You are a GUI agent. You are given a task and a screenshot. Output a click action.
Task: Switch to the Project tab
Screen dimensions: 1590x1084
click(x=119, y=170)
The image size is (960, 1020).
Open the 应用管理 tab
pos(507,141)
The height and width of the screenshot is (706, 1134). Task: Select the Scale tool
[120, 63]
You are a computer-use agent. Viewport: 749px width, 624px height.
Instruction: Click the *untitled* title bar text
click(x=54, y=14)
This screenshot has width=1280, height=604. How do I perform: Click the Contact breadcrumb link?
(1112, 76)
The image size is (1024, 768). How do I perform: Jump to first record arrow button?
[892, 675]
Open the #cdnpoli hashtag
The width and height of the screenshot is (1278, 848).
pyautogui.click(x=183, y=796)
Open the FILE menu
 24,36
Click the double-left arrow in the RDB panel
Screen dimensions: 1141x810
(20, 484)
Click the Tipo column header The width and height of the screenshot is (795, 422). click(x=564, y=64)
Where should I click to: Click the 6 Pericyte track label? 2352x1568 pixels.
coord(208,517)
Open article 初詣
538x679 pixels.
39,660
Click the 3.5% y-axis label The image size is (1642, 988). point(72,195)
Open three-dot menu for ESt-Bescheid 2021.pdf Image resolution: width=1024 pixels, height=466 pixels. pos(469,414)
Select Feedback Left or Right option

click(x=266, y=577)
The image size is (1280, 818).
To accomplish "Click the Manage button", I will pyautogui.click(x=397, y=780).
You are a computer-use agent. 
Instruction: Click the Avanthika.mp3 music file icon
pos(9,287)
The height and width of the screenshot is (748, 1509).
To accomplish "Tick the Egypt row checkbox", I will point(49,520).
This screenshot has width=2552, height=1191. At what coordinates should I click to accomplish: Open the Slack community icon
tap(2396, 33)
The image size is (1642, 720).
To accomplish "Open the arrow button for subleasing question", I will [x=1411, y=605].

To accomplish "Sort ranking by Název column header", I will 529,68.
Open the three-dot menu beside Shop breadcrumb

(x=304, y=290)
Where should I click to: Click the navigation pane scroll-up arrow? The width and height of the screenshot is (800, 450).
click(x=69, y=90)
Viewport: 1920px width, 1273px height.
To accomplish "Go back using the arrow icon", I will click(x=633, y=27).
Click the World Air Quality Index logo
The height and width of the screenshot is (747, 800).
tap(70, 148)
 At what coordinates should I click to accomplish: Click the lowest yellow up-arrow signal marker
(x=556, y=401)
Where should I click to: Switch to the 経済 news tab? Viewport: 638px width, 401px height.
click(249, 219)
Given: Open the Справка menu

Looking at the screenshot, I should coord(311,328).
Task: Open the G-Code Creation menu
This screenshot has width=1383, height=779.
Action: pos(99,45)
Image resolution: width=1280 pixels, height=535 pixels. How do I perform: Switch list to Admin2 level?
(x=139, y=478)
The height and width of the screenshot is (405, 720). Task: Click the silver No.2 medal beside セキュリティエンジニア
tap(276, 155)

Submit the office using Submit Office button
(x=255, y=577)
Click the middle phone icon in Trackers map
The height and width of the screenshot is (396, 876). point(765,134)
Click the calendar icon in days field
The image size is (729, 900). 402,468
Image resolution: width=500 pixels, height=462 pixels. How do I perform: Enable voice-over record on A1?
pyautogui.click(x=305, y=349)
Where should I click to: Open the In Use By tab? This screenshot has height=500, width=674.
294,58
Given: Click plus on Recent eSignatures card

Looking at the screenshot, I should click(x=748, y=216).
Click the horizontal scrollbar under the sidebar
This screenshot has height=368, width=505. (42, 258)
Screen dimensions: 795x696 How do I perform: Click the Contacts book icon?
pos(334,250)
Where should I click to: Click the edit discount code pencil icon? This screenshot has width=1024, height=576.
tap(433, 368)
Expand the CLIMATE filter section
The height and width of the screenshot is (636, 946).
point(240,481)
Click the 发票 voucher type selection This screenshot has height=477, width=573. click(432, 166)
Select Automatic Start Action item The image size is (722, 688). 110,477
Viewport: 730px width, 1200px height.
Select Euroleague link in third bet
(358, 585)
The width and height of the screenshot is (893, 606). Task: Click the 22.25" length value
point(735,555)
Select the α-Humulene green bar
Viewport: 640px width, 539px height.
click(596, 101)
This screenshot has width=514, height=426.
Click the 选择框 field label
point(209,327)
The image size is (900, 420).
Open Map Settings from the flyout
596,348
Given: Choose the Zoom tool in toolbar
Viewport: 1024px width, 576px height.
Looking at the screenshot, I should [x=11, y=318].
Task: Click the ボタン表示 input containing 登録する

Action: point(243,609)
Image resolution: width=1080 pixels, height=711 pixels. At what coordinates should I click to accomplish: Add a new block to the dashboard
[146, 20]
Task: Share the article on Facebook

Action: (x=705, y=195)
━━━
Exercise goal: Show, from the entries above, every line that includes the string "agent".

Task output:
You are a GUI agent. You are given a task and a screenshot. Output a click action.
You are a computer-use agent. Viewport: 749px width, 624px height.
You are a computer-use agent. 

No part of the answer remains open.